Passage given:
- - - - -

Most of all, I think people are just surprised by the size of the place—10 square miles—but that is what is needed to hold our accelerator complex. The Tevatron, the world's highest-energy particle accelerator, is more than a mile in diameter, and the other machines that feed particles to it take up additional room on the site.
I stopped by the CDF control room to say hello to our shift crew. Twenty-four hours a day, we have four physicists on duty for the experiment (taking eight-hour shifts), so that we can be taking data whenever there are colliding beams. The crew is in charge of operating the experiment, keeping all of the detector systems up and running, fixing things if they break, or, if they can't fix them, finding someone who can. (Things usually break around 3 a.m., and people are then rousted out of bed.) Shifters are also the first people to look at the data; if there is anything that looks abnormal, they make sure the data are not used for physics measurements and also try to identify the source of the problem. Unfortunately, today has been a quiet day for the shift crew; we lost the particle beams overnight, due to a failure at an electrical-power substation near the site.

- - - - -

Collected material:

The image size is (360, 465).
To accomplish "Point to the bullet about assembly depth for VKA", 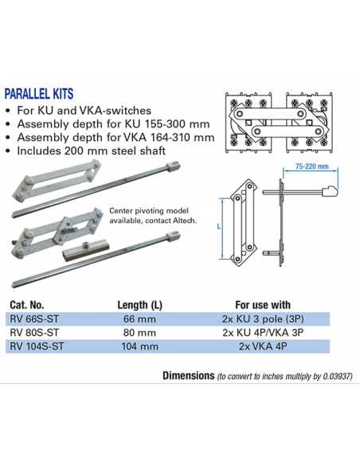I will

- - - - -

Set task A:
In the passage on the accelerator site, what caused the particle beams to be lost overnight?
Set task B:
From the passage on the accelerator site, copy word for word the part starting with "I stopped by" and going on through "near the site.".

Complete answer A:
A failure at an electrical-power substation near the site.

Complete answer B:
I stopped by the CDF control room to say hello to our shift crew. Twenty-four hours a day, we have four physicists on duty for the experiment (taking eight-hour shifts), so that we can be taking data whenever there are colliding beams. The crew is in charge of operating the experiment, keeping all of the detector systems up and running, fixing things if they break, or, if they can't fix them, finding someone who can. (Things usually break around 3 a.m., and people are then rousted out of bed.) Shifters are also the first people to look at the data; if there is anything that looks abnormal, they make sure the data are not used for physics measurements and also try to identify the source of the problem. Unfortunately, today has been a quiet day for the shift crew; we lost the particle beams overnight, due to a failure at an electrical-power substation near the site.